GovernanceMetrics International said its latest data on 2,588 global companies found that 26 companies receiving the highest score of 10.0 outperformed the Standard & Poor's 500 stock index total return by 10 percent over the last five years.
Over a three-year period the companies outperformed by 8.3 percent and over one year they outperformed by 4.9 percent. The 26 companies included 20 American companies, five Canadian and one Australian.
GMI said the companies also outperformed when measured against the Morgan Stanley Capital International World Index.
"This suggests a correlation between CG practices and portfolio returns when measured across a number of variables and across a multi-year period," GMI Chief Executive Gavin Anderson said in a statement.
Anderson said that U.S. companies as a group had improved ratings over the past two years, with the average rating rising to 7.2 from 6.5. He attributed the better showing in part to the Sarbanes-Oxley Act, a U.S. law that required a series of accounting and CG reforms.
The report said that 95 percent of U.S. companies now say they have a qualified financial expert on their audit committee, compared with 65 percent in an earlier study in 2002.
Nearly three-quarters have hiring policies concerning employees or former employees of auditor firms compared with only 14 percent in 2002.
Just over half of the companies have adopted a policy on rotation of audit personnel compared with 8 percent in 2002.

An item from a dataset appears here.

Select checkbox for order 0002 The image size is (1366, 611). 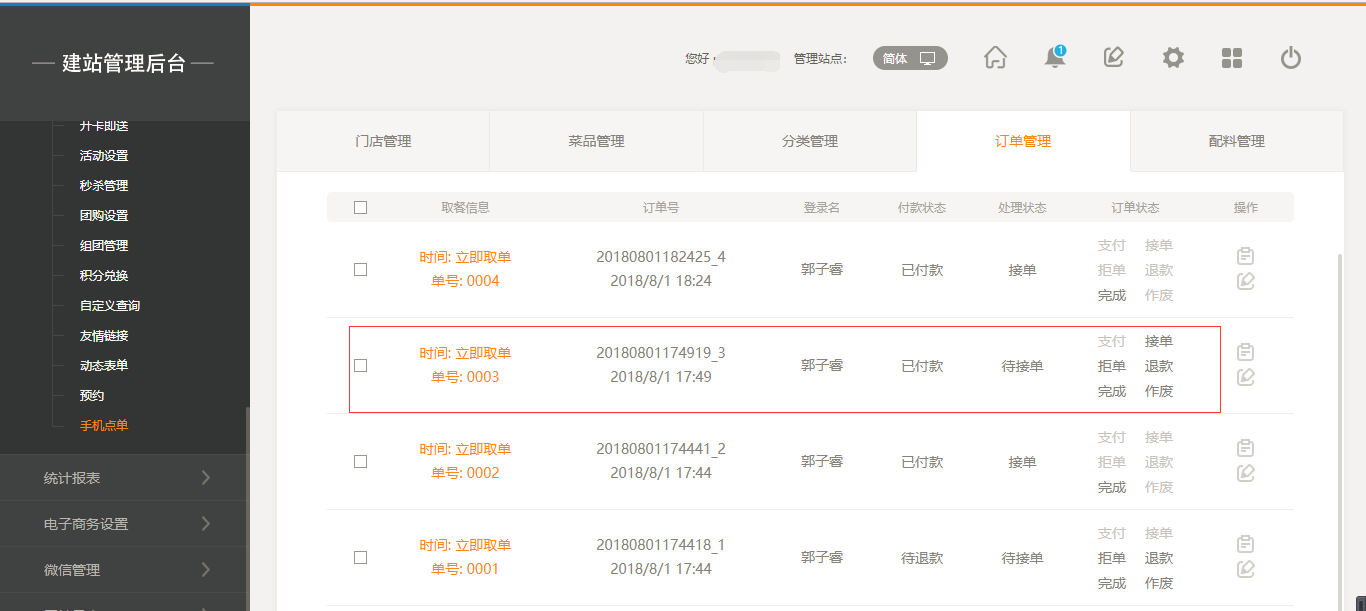(x=361, y=462)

A big majority of audit committees, 83 percent, now perform self-evaluations compared with 17 percent in the earlier study.

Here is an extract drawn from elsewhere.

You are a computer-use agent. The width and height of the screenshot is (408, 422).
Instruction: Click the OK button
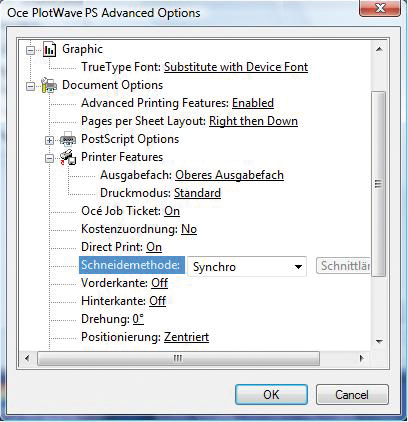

In other changes, 90 percent of companies now have board evaluation policies versus 35 percent in 2002. Director training is provided by 80 percent of companies compared with 14 percent in the earlier study. Only 11 percent of companies say they are paying auditors more for non-audit work as opposed to audit-related work, down from 48 percent in 2002.
The study found that U.S. companies have also improved in independent board leadership, but are behind the UK.
GMI said 95 percent of rated companies in the UK have separated the roles of chairman and chief executive, while only one-third of rated companies in the United States have done so. In the earlier study, 22 percent of U.S. companies had separated the chairman and chief executive roles.
Comparing nations, U.S. companies had the highest overall average rating, 7.23. Canada was second with a 7.19 score, followed by the UK with a 7.12 rating and Australia with 6.73.
Greek companies had the worst overall average rating, 2.93, followed by Japan, with 3.57.
Examples of the 26 companies with the highest rating included Eastman Kodak in the United States, Suncor Energy in Canada and Westpac Banking in Australia.
The GMI rating system uses hundreds of data points that fall into the broad categories of board accountability, financial disclosure and internal controls, executive compensation, shareholder rights, ownership base and takeover provisions, corporate behaviour and social responsibility.